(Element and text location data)
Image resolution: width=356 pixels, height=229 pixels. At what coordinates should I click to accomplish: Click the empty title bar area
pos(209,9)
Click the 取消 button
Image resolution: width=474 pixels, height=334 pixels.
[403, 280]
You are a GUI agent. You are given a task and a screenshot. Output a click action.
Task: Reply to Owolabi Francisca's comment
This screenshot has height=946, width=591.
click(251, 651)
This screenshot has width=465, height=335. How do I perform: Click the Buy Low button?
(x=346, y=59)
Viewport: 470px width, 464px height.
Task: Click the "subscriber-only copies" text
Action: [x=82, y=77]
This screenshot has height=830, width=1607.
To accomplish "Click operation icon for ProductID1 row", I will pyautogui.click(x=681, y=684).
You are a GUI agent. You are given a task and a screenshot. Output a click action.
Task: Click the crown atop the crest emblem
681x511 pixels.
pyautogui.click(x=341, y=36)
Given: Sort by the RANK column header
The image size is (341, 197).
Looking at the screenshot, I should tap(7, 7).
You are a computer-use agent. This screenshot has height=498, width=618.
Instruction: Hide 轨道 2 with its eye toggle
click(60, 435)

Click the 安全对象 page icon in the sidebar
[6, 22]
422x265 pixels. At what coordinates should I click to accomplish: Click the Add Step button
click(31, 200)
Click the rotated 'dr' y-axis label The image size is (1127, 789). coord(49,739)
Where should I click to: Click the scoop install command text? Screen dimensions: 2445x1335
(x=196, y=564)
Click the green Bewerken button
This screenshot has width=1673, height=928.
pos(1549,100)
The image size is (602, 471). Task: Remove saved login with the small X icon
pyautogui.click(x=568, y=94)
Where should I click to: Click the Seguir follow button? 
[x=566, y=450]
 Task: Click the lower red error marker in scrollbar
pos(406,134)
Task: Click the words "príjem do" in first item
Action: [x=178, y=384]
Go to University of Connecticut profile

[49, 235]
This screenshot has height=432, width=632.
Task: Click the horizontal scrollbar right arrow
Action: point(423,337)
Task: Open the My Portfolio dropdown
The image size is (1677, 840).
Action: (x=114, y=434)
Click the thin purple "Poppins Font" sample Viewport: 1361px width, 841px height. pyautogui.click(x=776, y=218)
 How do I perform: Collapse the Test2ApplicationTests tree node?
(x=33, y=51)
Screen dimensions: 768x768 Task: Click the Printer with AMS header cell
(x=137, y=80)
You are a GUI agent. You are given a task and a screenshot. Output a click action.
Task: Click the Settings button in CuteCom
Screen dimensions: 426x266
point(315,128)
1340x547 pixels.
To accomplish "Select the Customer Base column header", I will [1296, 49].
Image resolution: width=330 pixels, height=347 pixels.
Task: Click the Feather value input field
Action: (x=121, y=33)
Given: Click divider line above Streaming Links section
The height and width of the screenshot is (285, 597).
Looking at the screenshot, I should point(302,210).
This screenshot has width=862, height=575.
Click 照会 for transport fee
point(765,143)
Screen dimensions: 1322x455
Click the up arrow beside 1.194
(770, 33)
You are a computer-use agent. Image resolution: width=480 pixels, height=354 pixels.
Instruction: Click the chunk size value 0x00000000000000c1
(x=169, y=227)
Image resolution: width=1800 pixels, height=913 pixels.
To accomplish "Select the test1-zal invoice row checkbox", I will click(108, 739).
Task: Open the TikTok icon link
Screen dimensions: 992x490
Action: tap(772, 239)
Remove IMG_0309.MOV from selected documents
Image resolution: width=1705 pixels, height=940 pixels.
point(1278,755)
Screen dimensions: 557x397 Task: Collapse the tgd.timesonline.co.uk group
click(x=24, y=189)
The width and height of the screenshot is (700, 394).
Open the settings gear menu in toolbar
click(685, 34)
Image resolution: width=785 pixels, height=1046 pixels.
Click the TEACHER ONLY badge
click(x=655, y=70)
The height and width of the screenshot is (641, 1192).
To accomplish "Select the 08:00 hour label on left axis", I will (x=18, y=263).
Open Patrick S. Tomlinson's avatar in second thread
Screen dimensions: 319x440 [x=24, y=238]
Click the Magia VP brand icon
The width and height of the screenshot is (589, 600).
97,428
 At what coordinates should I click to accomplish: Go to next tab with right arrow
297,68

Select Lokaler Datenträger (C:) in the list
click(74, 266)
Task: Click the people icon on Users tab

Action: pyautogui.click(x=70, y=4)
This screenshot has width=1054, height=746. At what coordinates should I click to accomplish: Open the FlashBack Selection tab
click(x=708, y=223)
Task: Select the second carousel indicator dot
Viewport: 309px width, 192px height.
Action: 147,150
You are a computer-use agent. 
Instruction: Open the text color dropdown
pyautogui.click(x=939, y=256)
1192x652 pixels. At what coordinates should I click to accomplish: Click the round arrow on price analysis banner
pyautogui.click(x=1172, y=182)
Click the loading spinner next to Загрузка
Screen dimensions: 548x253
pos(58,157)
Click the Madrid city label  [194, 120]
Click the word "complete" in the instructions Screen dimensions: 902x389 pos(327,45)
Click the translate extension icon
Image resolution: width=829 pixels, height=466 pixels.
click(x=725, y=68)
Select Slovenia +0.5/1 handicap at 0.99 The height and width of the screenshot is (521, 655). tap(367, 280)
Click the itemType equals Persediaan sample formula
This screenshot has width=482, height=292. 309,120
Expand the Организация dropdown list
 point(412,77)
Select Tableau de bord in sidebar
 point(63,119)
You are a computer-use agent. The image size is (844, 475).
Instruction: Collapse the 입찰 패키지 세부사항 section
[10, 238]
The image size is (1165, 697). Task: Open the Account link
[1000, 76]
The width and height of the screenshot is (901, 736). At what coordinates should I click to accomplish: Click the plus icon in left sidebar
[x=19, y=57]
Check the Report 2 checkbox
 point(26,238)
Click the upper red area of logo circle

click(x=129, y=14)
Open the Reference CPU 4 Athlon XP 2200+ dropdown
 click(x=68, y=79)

**TASK INSTRUCTIONS**
Copy out all of the records above word for word.

**RESULT FOR THIS EXERCISE**
Image resolution: width=356 pixels, height=229 pixels. At what coordinates should I click to accomplish: Click the empty title bar area
pos(209,9)
Click the 取消 button
Image resolution: width=474 pixels, height=334 pixels.
[403, 280]
You are a GUI agent. You are given a task and a screenshot. Output a click action.
Task: Reply to Owolabi Francisca's comment
This screenshot has height=946, width=591.
click(251, 651)
This screenshot has width=465, height=335. How do I perform: Click the Buy Low button?
(x=346, y=59)
Viewport: 470px width, 464px height.
Task: Click the "subscriber-only copies" text
Action: [x=82, y=77]
This screenshot has height=830, width=1607.
To accomplish "Click operation icon for ProductID1 row", I will pyautogui.click(x=681, y=684).
You are a GUI agent. You are given a task and a screenshot. Output a click action.
Task: Click the crown atop the crest emblem
681x511 pixels.
pyautogui.click(x=341, y=36)
Given: Sort by the RANK column header
The image size is (341, 197).
Looking at the screenshot, I should tap(7, 7).
You are a computer-use agent. This screenshot has height=498, width=618.
Instruction: Hide 轨道 2 with its eye toggle
click(60, 435)

Click the 安全对象 page icon in the sidebar
[6, 22]
422x265 pixels. At what coordinates should I click to accomplish: Click the Add Step button
click(31, 200)
Click the rotated 'dr' y-axis label The image size is (1127, 789). coord(49,739)
Where should I click to: Click the scoop install command text? Screen dimensions: 2445x1335
(x=196, y=564)
Click the green Bewerken button
This screenshot has width=1673, height=928.
pos(1549,100)
The image size is (602, 471). Task: Remove saved login with the small X icon
pyautogui.click(x=568, y=94)
Where should I click to: Click the Seguir follow button? 
[x=566, y=450]
 Task: Click the lower red error marker in scrollbar
pos(406,134)
Task: Click the words "príjem do" in first item
Action: [x=178, y=384]
Go to University of Connecticut profile

[49, 235]
This screenshot has height=432, width=632.
Task: Click the horizontal scrollbar right arrow
Action: point(423,337)
Task: Open the My Portfolio dropdown
The image size is (1677, 840).
Action: (x=114, y=434)
Click the thin purple "Poppins Font" sample Viewport: 1361px width, 841px height. pyautogui.click(x=776, y=218)
 How do I perform: Collapse the Test2ApplicationTests tree node?
(x=33, y=51)
Screen dimensions: 768x768 Task: Click the Printer with AMS header cell
(x=137, y=80)
You are a GUI agent. You are given a task and a screenshot. Output a click action.
Task: Click the Settings button in CuteCom
Screen dimensions: 426x266
point(315,128)
1340x547 pixels.
To accomplish "Select the Customer Base column header", I will [1296, 49].
Image resolution: width=330 pixels, height=347 pixels.
Task: Click the Feather value input field
Action: (x=121, y=33)
Given: Click divider line above Streaming Links section
The height and width of the screenshot is (285, 597).
Looking at the screenshot, I should point(302,210).
This screenshot has width=862, height=575.
Click 照会 for transport fee
point(765,143)
Screen dimensions: 1322x455
Click the up arrow beside 1.194
(770, 33)
You are a computer-use agent. Image resolution: width=480 pixels, height=354 pixels.
Instruction: Click the chunk size value 0x00000000000000c1
(x=169, y=227)
Image resolution: width=1800 pixels, height=913 pixels.
To accomplish "Select the test1-zal invoice row checkbox", I will click(108, 739).
Task: Open the TikTok icon link
Screen dimensions: 992x490
Action: tap(772, 239)
Remove IMG_0309.MOV from selected documents
Image resolution: width=1705 pixels, height=940 pixels.
point(1278,755)
Screen dimensions: 557x397 Task: Collapse the tgd.timesonline.co.uk group
click(x=24, y=189)
The width and height of the screenshot is (700, 394).
Open the settings gear menu in toolbar
click(685, 34)
Image resolution: width=785 pixels, height=1046 pixels.
Click the TEACHER ONLY badge
click(x=655, y=70)
The height and width of the screenshot is (641, 1192).
To accomplish "Select the 08:00 hour label on left axis", I will (x=18, y=263).
Open Patrick S. Tomlinson's avatar in second thread
Screen dimensions: 319x440 [x=24, y=238]
Click the Magia VP brand icon
The width and height of the screenshot is (589, 600).
97,428
 At what coordinates should I click to accomplish: Go to next tab with right arrow
297,68

Select Lokaler Datenträger (C:) in the list
click(74, 266)
Task: Click the people icon on Users tab

Action: pyautogui.click(x=70, y=4)
This screenshot has width=1054, height=746. At what coordinates should I click to accomplish: Open the FlashBack Selection tab
click(x=708, y=223)
Task: Select the second carousel indicator dot
Viewport: 309px width, 192px height.
Action: 147,150
You are a computer-use agent. 
Instruction: Open the text color dropdown
pyautogui.click(x=939, y=256)
1192x652 pixels. At what coordinates should I click to accomplish: Click the round arrow on price analysis banner
pyautogui.click(x=1172, y=182)
Click the loading spinner next to Загрузка
Screen dimensions: 548x253
pos(58,157)
Click the Madrid city label  [194, 120]
Click the word "complete" in the instructions Screen dimensions: 902x389 pos(327,45)
Click the translate extension icon
Image resolution: width=829 pixels, height=466 pixels.
click(x=725, y=68)
Select Slovenia +0.5/1 handicap at 0.99 The height and width of the screenshot is (521, 655). tap(367, 280)
Click the itemType equals Persediaan sample formula
This screenshot has width=482, height=292. 309,120
Expand the Организация dropdown list
 point(412,77)
Select Tableau de bord in sidebar
 point(63,119)
You are a computer-use agent. The image size is (844, 475).
Instruction: Collapse the 입찰 패키지 세부사항 section
[10, 238]
The image size is (1165, 697). Task: Open the Account link
[1000, 76]
The width and height of the screenshot is (901, 736). At what coordinates should I click to accomplish: Click the plus icon in left sidebar
[x=19, y=57]
Check the Report 2 checkbox
 point(26,238)
Click the upper red area of logo circle

click(x=129, y=14)
Open the Reference CPU 4 Athlon XP 2200+ dropdown
 click(x=68, y=79)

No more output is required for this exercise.